Personal information
- Born: February 28, 1961 (age 65) San Francisco, California, U.S.
- Listed height: 6 ft 4 in (1.93 m)
- Listed weight: 274 lb (124 kg)

Career information
- High school: Jefferson Daly City, California
- College: California
- NFL draft: 1983: 3rd round, 68th overall pick

Career history
- Cleveland Browns (1983–1987); Atlanta Falcons (1988); Houston Oilers (1990)*;
- * Offseason or practice squad member only

Awards and highlights
- Second-team All-Pac-10 (1982);

Career NFL statistics
- Sacks: 35
- Fumble recoveries: 2
- Stats at Pro Football Reference

= Reggie Camp =

American football player (born 1961)

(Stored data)
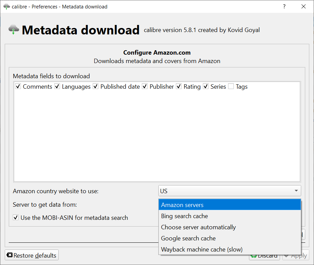Image resolution: width=314 pixels, height=265 pixels.
Task: Select Amazon servers from the list
Action: pyautogui.click(x=182, y=205)
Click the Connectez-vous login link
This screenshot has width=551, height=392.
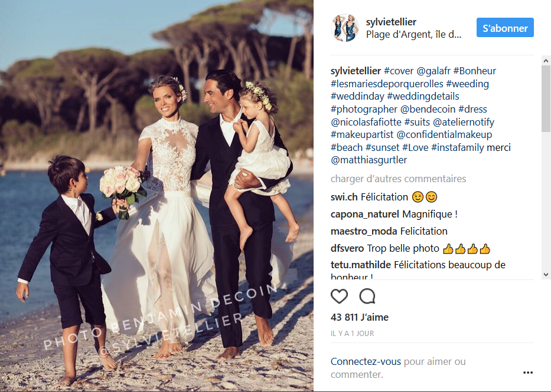click(x=366, y=361)
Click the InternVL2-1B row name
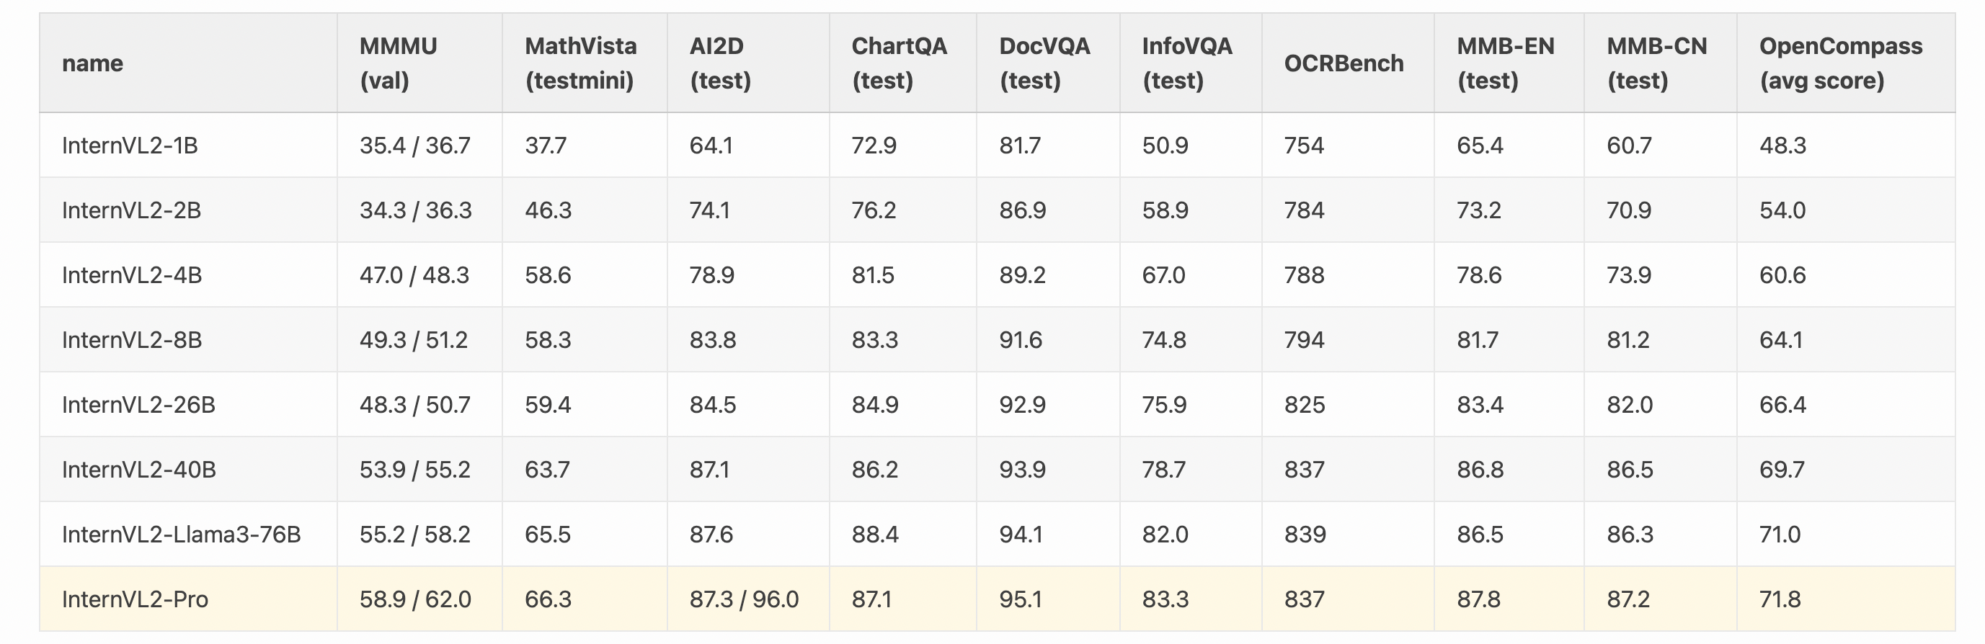This screenshot has width=1985, height=644. click(129, 146)
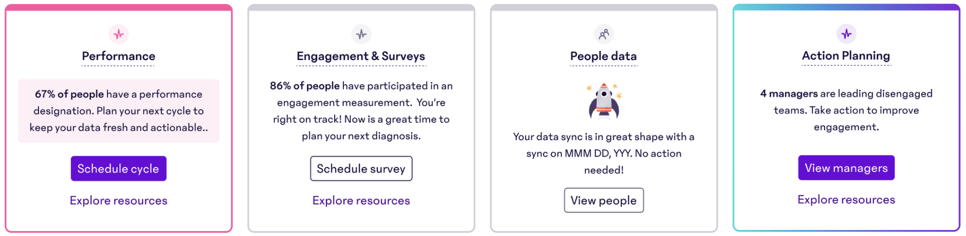This screenshot has width=966, height=236.
Task: Click the pink pulse icon above Performance
Action: (118, 34)
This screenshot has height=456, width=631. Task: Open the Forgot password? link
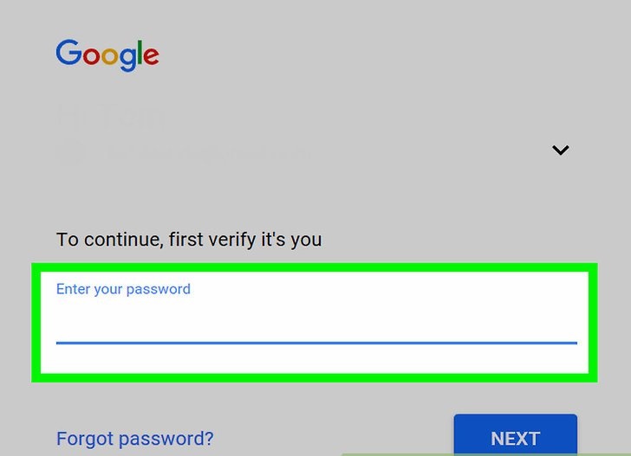point(134,439)
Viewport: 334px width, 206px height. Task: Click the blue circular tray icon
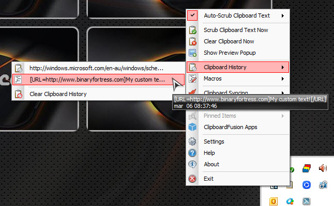(307, 185)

## Questions on the material
1. Which teams appear under "Career history" in the Reggie Camp profile?
2. In the Reggie Camp profile, which pick in the 1983 NFL draft was he?
3. Continue the Reggie Camp profile from where it stops.
None of the stored data is needed here.

## Answers for the tasks
1. Cleveland Browns, Atlanta Falcons, Houston Oilers

2. He was the 68th overall pick, in the 3rd round.

3.
Reginald Louis Camp (born February 28, 1961) is an American former professional football player who was a defensive end in the National Football League (NFL). He was selected by the Cleveland Browns in the third round of the 1983 NFL draft. He played college football for the California Golden Bears.

During his professional playing career, Camp was listed at 6-feet, 4-inches (1.93 m) and weighing 274 lbs (124 kg). He also played one season for the Atlanta Falcons in 1988. He had 35 sacks and 2 fumble recoveries in a six-year career.
He is now the head coach of Bear Creek High School in Stockton, California.